Donald Trump made a series of unsubstantiated allegations to claim he is being cheated out of re-election after his Democratic opponent, Joe Biden, appealed for calm and patience.
The Republican incumbent alleged he is the victim of interference from “phoney polls” as well as “big media, big money and big tech” after launching legal battles to stay in office.
In an extraordinary White House press conference, Mr Trump said: “If you count the legal votes, I easily won. If you count the illegal votes, they can try to steal the election from us.”
The president’s remarks, all of which came without any evidence, came in stark contrast to Mr Biden’s earlier on Thursday when he stressed “each ballot must be counted” and said he has “no doubt” he will eventually win.
The election is still too close to call after polls closed on Tuesday, but former vice-president Mr Biden remains the favourite after winning three key battleground states.
After securing victories in Wisconsin and Michigan, the Democrat had 264 electoral college votes and needed to secure one of Georgia, Nevada, North Carolina or his birth state Pennsylvania to reach the necessary 270 to win the White House race.
Mr Trump, however, must win all four states.

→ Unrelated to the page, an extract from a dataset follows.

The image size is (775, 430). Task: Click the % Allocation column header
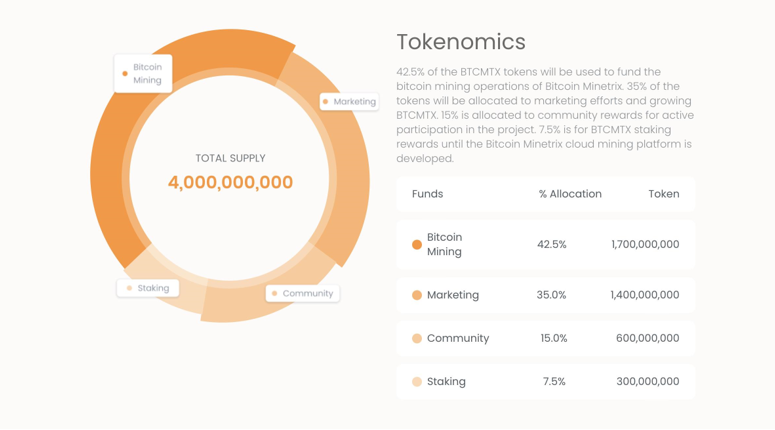[x=570, y=194]
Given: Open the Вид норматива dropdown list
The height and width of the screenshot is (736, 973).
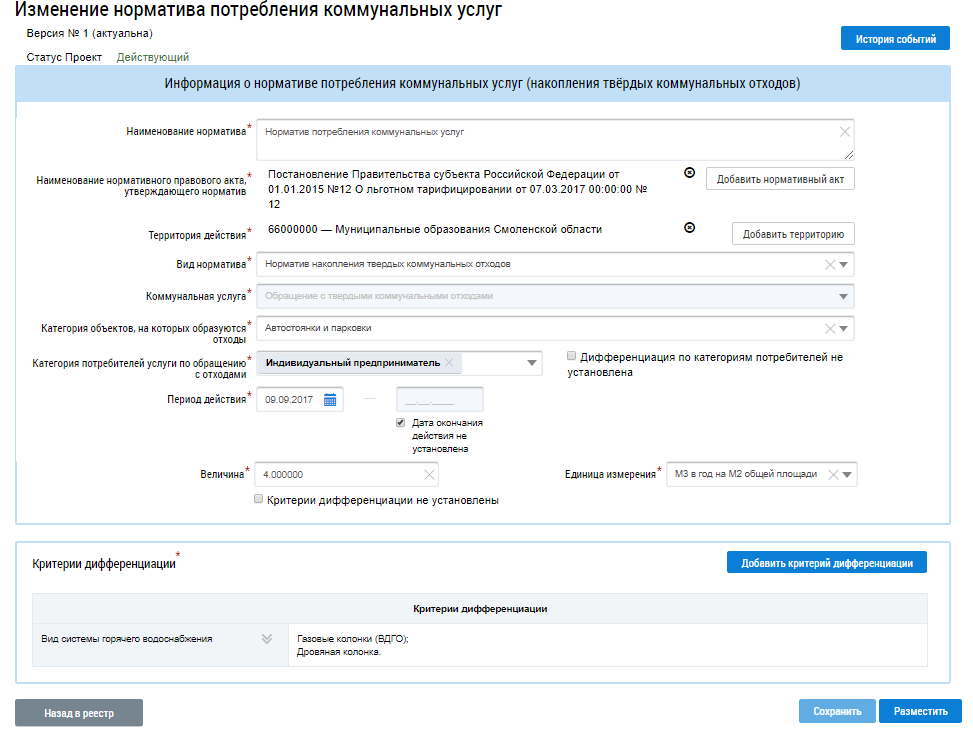Looking at the screenshot, I should [844, 265].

He continued to question the legitimacy of the election and began legal action to either stop the counting of votes or insist his team be given greater access to scrutinise the process.
Addressing the White House press room, the president baselessly said media polling was “election interference in the truest sense of that word”.
He continued his criticism of postal votes and said the Republicans were “winning in all the key locations” but that their leads then “started miraculously getting whittled away in secret”.
“The pollsters got it knowingly wrong,” Mr Trump said. “There was no blue wave that they predicted, they thought there was going to be a big blue wave – that was false, it was done for suppression reasons.”
Major US TV networks ABC, CBS and NBC all pulled away from covering Mr Trump’s claims. MSNBC also interrupted the president, but the Fox News Channel and CNN aired the president’s address in full.
Network personalities had sharply criticised Mr Trump after his angry, middle-of-the-night speech following Election Day, but aired that talk in full.
Unlike in Mr Trump’s defiant press conference late on election night, vice president Mike Pence was this time not by his side, an absence immediately interpreted by some analysts as potentially reflecting a level of disagreement evident from several Republican party figures over the position Mr Trump has taken.
Mr Pence, however, later tweeted that he stood with the president in calling for every “legal” vote to be counted.
As the presidency remained on a knife-edge, Mr Biden used a measured tone to say “democracy is sometimes messy, it sometimes requires a little patience”.
“Each ballot must be counted and that’s what we’re going to see going through now and that’s how it should be,” he said from a stage in his hometown of Wilmington, Delaware, next to his running mate Kamala Harris.
“We continue to feel very good about where things stand, we have no doubt that when the count is finished senator Harris and I will be declared the winners.
“So I ask everyone to stay calm, all the people to stay calm, the process is working, the count is being completed and we’ll know very soon.”
Elections are run by individual state, county and local governments and Mr Trump’s public comments have no impact on the tallying of votes across the country.
The Trump campaign requested a recount in Wisconsin and filed lawsuits in Pennsylvania, Michigan and Georgia.
But judges in Michigan and Georgia dismissed the actions launched by the Trump campaign.
Additional legal action was also expected in Nevada, the campaign indicated.
Mr Biden’s campaign manager, Jen O’Malley Dillon, said the president “knows he is losing” and had chosen to “push a flailing strategy, designed to prevent people’s votes from being counted”.
The bitterly fought election and the protracted results process have added to tensions on the streets in some American cities.
Police in Seattle and Portland arrested more than a dozen people as hundreds took to the streets to demand a full count of all presidential election votes and a halt to President Trump’s court challenges.
Pro-Trump supporters have also converged on vote-counting centres in cities such as Detroit and Phoenix.